* Instructions to follow *
Without adding anything, give again the lines from the one holding "Given: Select Overview under Acquisition" through the final line of the records, exactly, with both ends included and pictures dropped.

* Supplied records *
◇ ◇ ◇ ◇ ◇ ◇ ◇

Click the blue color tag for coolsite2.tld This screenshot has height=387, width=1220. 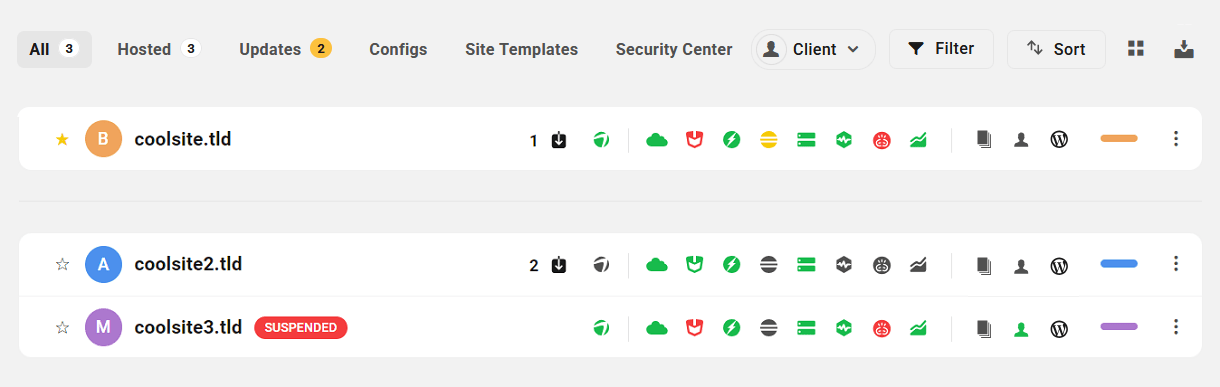pyautogui.click(x=1119, y=264)
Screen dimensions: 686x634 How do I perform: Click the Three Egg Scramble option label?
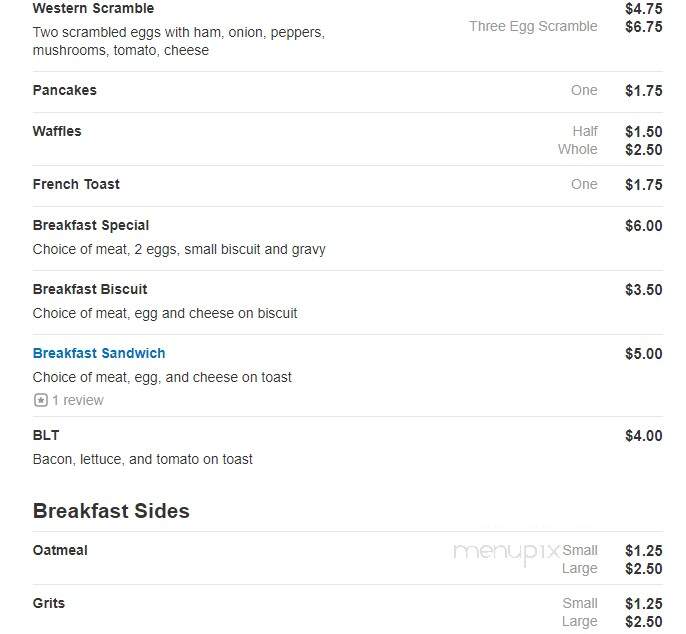pos(533,26)
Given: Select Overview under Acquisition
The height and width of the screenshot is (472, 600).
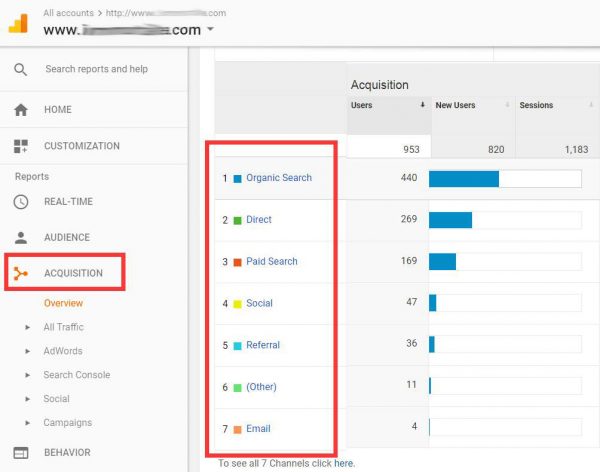Looking at the screenshot, I should (63, 303).
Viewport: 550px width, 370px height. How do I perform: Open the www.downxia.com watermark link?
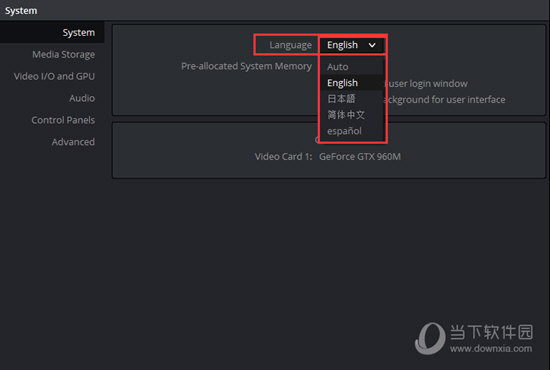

◇ ◇ ◇ ◇ ◇ ◇ ◇

* Result below *
Given: Select Overview under Acquisition
The height and width of the screenshot is (472, 600).
Looking at the screenshot, I should (63, 303).
Viewport: 550px width, 370px height. How do I perform: Open the www.downxia.com watermark link?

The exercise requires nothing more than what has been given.